O Direito à Abstenção


Faço parte da pequena parcela de pessoas desencantadas com os políticos e que, em consequência disso, optam deliberadamente por não usar o direito fundamental do sufrágio directo. Não confio minimamente nos partidos e nos políticos em especial. Não confio nos programas que, no período da campanha eleitoral, são proclamados com pompa e circunstância até à exaustão pelos políticos, com o único intuito de caçar os votos dos eleitores. Não confio literalmente em nada de tudo isso: na concepção ideológica que se apregoa nos dias de hoje, na proliferação partidária que contamina o debate político e nos politiqueiros que grassam no nosso espaço público. 

Sou completamente céptico com a forma como a política é feita e vivida nos nossos polarizantes dias contemporâneos. Sou ainda céptico com a ardilosa e redutora dicotomia que são sustentadas de esquerda e de direita para, desta forma, criar um balizamento entre o reacionarismo e o liberalismo, não obstante este entendimento minimalista tem vindo, cada vez mais, a ser refutado pelos reputados politólogos e cientistas políticos (vide, por todos eles, nomeadamente, o saudoso Norberto Bobbio na sua afamada obra esquerda e direita).

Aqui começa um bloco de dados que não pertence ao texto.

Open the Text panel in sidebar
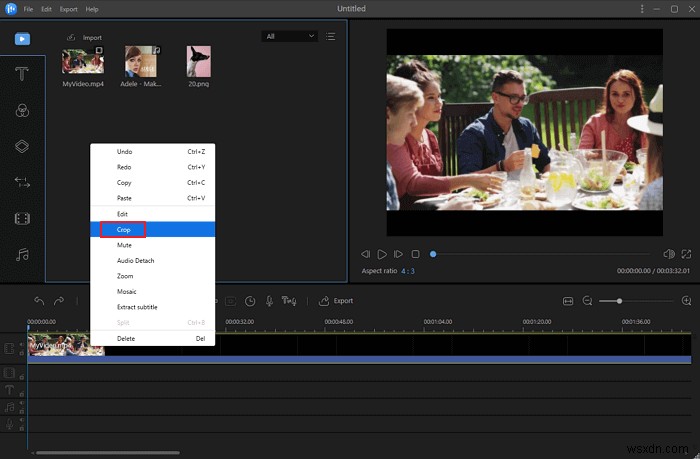The width and height of the screenshot is (700, 459). click(22, 74)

Sou manifestamente céptico com a “astucia da razão” dos políticos e dos tautológicos discursos alienantes destes, que visam unicamente chegar ao poleiro governativo o mais rápido possível. 

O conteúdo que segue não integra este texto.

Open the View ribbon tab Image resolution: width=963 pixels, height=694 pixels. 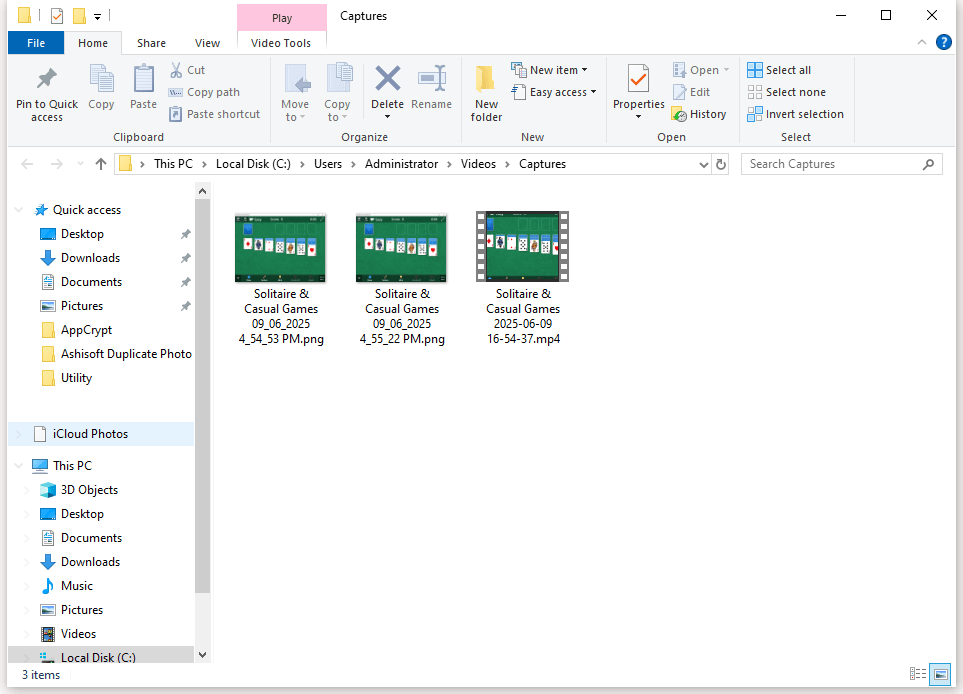click(207, 43)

Gosto da política, mas não gosto da maioria dos políticos. Gosto de acompanhar a política, mas não gosto de participar nela. Tenho a noção real da implicação da política na vida das pessoas e na Res publica, sobretudo no que toca ao avanço dela nas sociedades e nos países em geral. Tenho, da mesma sorte, a consciência apurada do servilismo, da mentira, da corrupção e da podridão que a política encerra. Não estou alheio a todas estas realidades e situações. Tanto que, por esta razão, optei há muito tempo por ser um autêntico abstencionista. 

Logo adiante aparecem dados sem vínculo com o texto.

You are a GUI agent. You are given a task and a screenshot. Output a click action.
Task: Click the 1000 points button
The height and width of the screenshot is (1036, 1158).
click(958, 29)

Sou declaradamente abstencionista, porque não me consigo identificar completamente com uma única ideologia política ou partido político em particular, pelas razões supra invocadas. Tenho, de forma subsumida, uma concepção ideológica interligada que não dá para filiar apenas numa ideologia política ou partido político. Considero-me um assumido personalista, tendo uma mundividência híbrida (nem tanto de esquerda, nem tanto de direita ou centro), comungando parcialmente do keynesianismo, do liberalismo económico e, concomitantemente, do intervencionismo (um paradoxo, não é?). Sou ainda reaccionário quanto à moral e aos bons costumes. Diria mesmo que, em última instância, norteio-me pela Doutrina Social da Igreja e pelos ideais do progressismo da matriz Cristã. 

Por isso, não me enquadro em nenhuma ideologia política em concreto ou partido político, com a agravante ainda de não confiar literalmente nos políticos. Não confio mesmo nos partidos e nos políticos, insisto. 

Assim sendo, sem qualquer tipo de hesitação prévia, renuncio ao direito de votar. Não vou votar apenas por votar. Não vou votar naquilo em que não acredito e/ou que não me inspira a confiança. Não vou, acima de tudo, votar nos programas eleitorais que entram em flagrante contradição com os princípios e valores que comungo. Renuncio ainda ao direito de votar, por uma questão de objecção de consciência. Renuncio convictamente ao direito de votar para reconciliar-me e estar em paz comigo mesmo. E, por fim, de forma esclarecida, consciente e determinada, renuncio ao direito de votar. É o direito que me assiste: o direito à abstenção!